Research following the global financial crisis also found that growth forecasts were often overly optimistic when consolidation programs proved stronger than anticipated, suggesting that multipliers had been underestimated. The implication for U.S. policy is that consolidation should be designed and timed carefully so that near-term economic drag is limited while long-term fiscal credibility is strengthened.
Delay carries its own costs. CBO has analyzed the economic effects of postponing debt stabilization and concludes that the longer policymakers wait, the larger future policy changes must be to stabilize debt relative to GDP. The adjustment will ultimately occur through higher taxes, lower benefits, or some combination of both. The intergenerational trade-off is clear. Avoiding political conflict today does not eliminate the adjustment. It transfers the burden to future taxpayers and beneficiaries, who may also face weaker growth if rising debt reduces investment and wages over time.
Debates about whether high debt is less dangerous when interest rates remain below the economy’s growth rate shaped policy thinking during the 2010s.
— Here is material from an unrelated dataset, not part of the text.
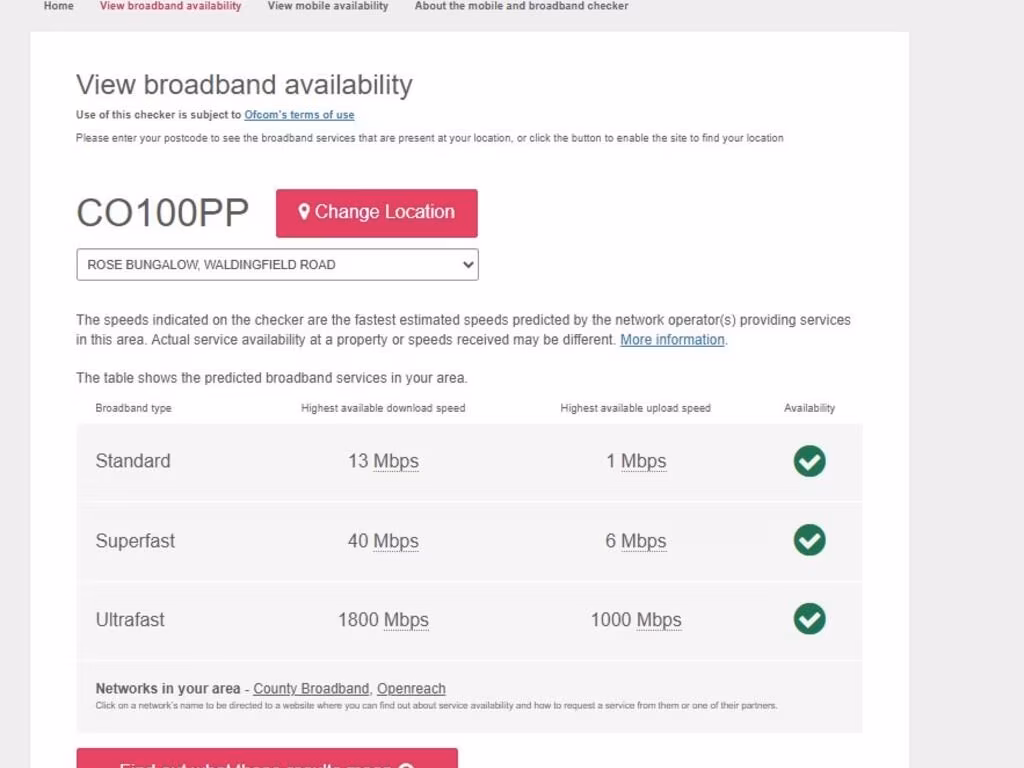Click the Standard availability green checkmark
This screenshot has height=768, width=1024.
[809, 461]
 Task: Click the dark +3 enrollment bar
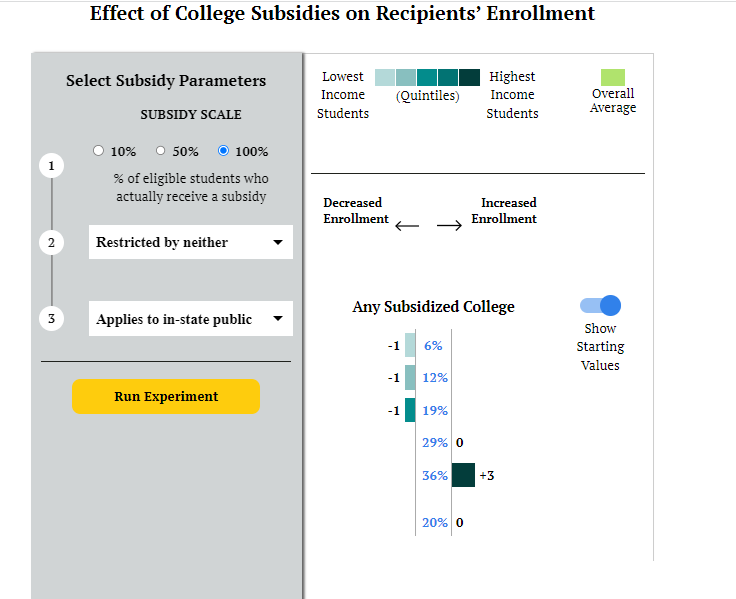(x=463, y=475)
Renowned Economist Olivier Blanchard has argued that persistently low interest rates could make higher debt less costly than traditional models suggested. He also emphasized that rising debt continues to increase fiscal risk and reduce policy space during future shocks. But the current environment challenges those assertions. Long-term interest rates are higher, term premiums have returned, and projections show net interest costs rising steadily.
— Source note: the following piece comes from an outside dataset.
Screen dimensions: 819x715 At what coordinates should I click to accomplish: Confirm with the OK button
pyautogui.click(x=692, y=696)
What “unsustainable” is likely to mean in the United States
If the U.S. fiscal path becomes meaningfully unsustainable, it’s unlikely to begin with a sudden inability to sell Treasury securities. The more plausible pattern is a gradual tightening of constraints. Net interest could absorb a growing share of federal revenue, leaving less room for other priorities and steadily narrowing fiscal flexibility.
Financial markets would likely reflect the same pressure. Investors could demand greater compensation for holding long-term Treasury debt, keeping long-term interest rates elevated even if inflation remains contained. CBO now incorporates this channel directly into its modeling, concluding that higher debt levels tend to raise term premiums. While estimates remain positive in early 2026, even modest increases in the compensation investors require for duration risk would raise borrowing costs and reinforce the upward trajectory of federal debt.
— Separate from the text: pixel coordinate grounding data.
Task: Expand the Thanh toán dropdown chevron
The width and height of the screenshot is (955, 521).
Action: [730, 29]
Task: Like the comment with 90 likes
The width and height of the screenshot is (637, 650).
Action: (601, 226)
Fiscal strain can also surface through political and institutional channels. Governments facing rising fiscal pressure may struggle to sustain the administrative capacity needed to manage complex fiscal adjustments. Revenue collection, financial oversight, and credible economic statistics depend on institutions that must remain adequately resourced. Distributional tensions can further complicate reform if consolidation policies increase poverty or reduce incomes for lower-income households.
Taken together, the IMF’s external warning and the CBO’s internal baseline indicate that the U.S.’s fiscal trajectory is becoming harder to describe as stable. Persistent borrowing during ordinary economic conditions, combined with a rising interest burden in a higher-rate environment, steadily narrows policy flexibility.
For policymakers, the implication is clear. Credible fiscal consolidation that stabilizes debt while protecting vulnerable households would strengthen long-term stability. For investors and households, the lesson is related but different. Fiscal systems tend to adjust slowly, often over years marked by higher borrowing costs, inflation risk, or financial repression. Periods like these have historically encouraged diversification beyond purely financial claims on government balance sheets. Hard assets such as gold have often played a role in that process, serving as a store of value when fiscal trajectories become more uncertain, and policy space narrows.